Can Asia-Pacific banish hunger?

Can Asia-Pacific banish hunger?

Despite its economic growth, the Asia-Pacific region’s huge and expanding population means it’s a colossal task to ensure food security for all. But progress is being made and there are indications governments are ready to address the challenges head on.

Looking out at the modern, gleaming skyscrapers in many of Asia-Pacific’s mega-cities, one could easily forget that this economic transformation masks an unmistakable reality.

While Asia-Pacific continues to record a higher economic growth rate than any other region in recent history, it remains home to nearly two-thirds of the world’s absolute number of undernourished. In other words, more people go to bed hungry each night in this region than in all the other regions of the world combined.

Micronutrient deficiency is another major challenge for the Asia-Pacific region. While many people might not "go hungry", many are not getting enough micronutrients; the vitamins and minerals their bodies need to keep them healthy.

If micronutrient deficiencies occur during childhood it can affect a child’s physical and mental growth. Stunted children can be found in many countries across the region where, in the worst cases, some 30-50% of children are affected. This hidden hunger affects two billion people worldwide.

But there is room for optimism. According to FAO's latest estimates, the proportion of undernourished people in Asia and the Pacific has declined from around 24% in the early 1990s, to 13.5% by 2013.

This means if we double our efforts it is possible to achieve the Millennium Development Goal hunger target of reducing the proportion of undernourishment by half, to 12%, by the target year 2015.

But we mustn’t stop there. We need to use the momentum to also lift out of hunger the remaining 12%. How could we leave them behind?

Without eradicating their hunger, it shall not be possible to achieve sustainable development or an equitable and just society.

And as we have seen time and time again, because of the link between hunger and conflict, a food-insecure world also means an unsecure world.

Therefore, our goal must be "zero hunger". As part of the United Nations’ Zero Hunger Challenge, FAO is committed to helping member countries eradicate hunger by 2025.

There are various challenges that we need to address to reach our goal of zero hunger. We need to waste less and produce more, sustainably. And we need to support small-scale farming.

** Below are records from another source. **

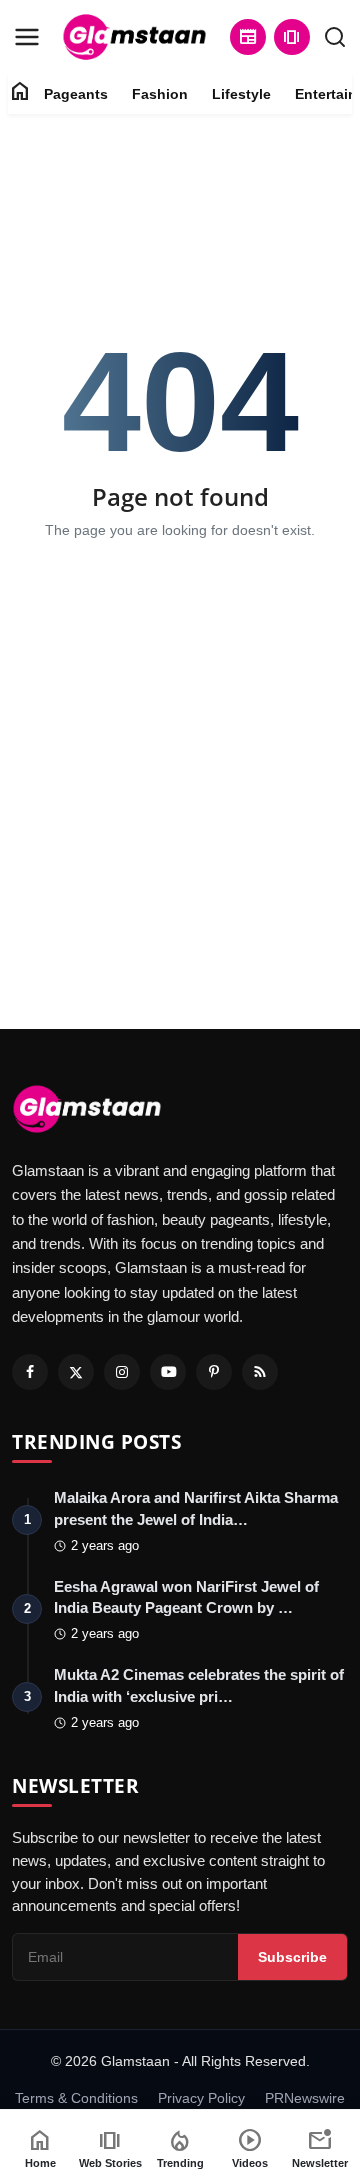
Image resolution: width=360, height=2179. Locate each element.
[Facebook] (30, 1372)
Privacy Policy (201, 2098)
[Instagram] (122, 1372)
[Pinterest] (214, 1372)
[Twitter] (76, 1372)
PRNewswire (305, 2098)
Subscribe (292, 1957)
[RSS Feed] (260, 1372)
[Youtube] (168, 1372)
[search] (335, 37)
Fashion (160, 94)
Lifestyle (241, 94)
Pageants (76, 94)
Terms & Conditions (76, 2098)
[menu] (27, 37)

Family farmers already supply most of the food we eat in many countries, but are among the most vulnerable themselves. Most have limited room to upscale or intensify outputs.

Meantime, we also see depletion of fish stocks. So we need to put our heads together to find solutions. These are challenges we know we must face, and we are indeed facing them collectively.

There are positive signs of progress and recognition. For example, we know we can prevent food loss and food wastage — which is as high as 30% in Asia and the Pacific. And we must work together to help those who work to supply us with the food we need.

In this, the UN-declared International Year of Family Farming, we are duty-bound to support family farms and smallholders — the backbone of food production in Asia-Pacific.

In the case of Pacific Island Countries, there is an urgent need for public and private sector cooperation in order to facilitate investment in greater productivity and value-chain efficiencies required to maintain their market share and food security.

While the private sector can provide the bulk of agricultural investment, these investments need to be responsible and contribute to food security, and governments must create an enabling environment for that to occur, while implementing and enhancing social protection programmes for rural people.

That’s why governments from nearly 40 FAO Member States are gathering in Ulaanbaatar, Mongolia, this month to respond to these challenges.

The delegates to the FAO’s 32nd Regional Conference for Asia and the Pacific will work together to address issues to combat hunger.

They are expected to make recommendations ranging from improvements to farmers and fishers’ livelihoods, within ecologically sustainable frameworks, to the restoration of forests and grasslands, intensification of food production and progress on a regional rice initiative, with campaigns to cut down on post-harvest food losses and wastage.

Together we can work towards a region, and then a world, free from hunger; one that reinforces the critical importance of all of those involved in producing the food we, and our future generations, need to carry us forward.


José Graziano da Silva is Director-General of the Food and Agriculture Organisation of the United Nations (FAO).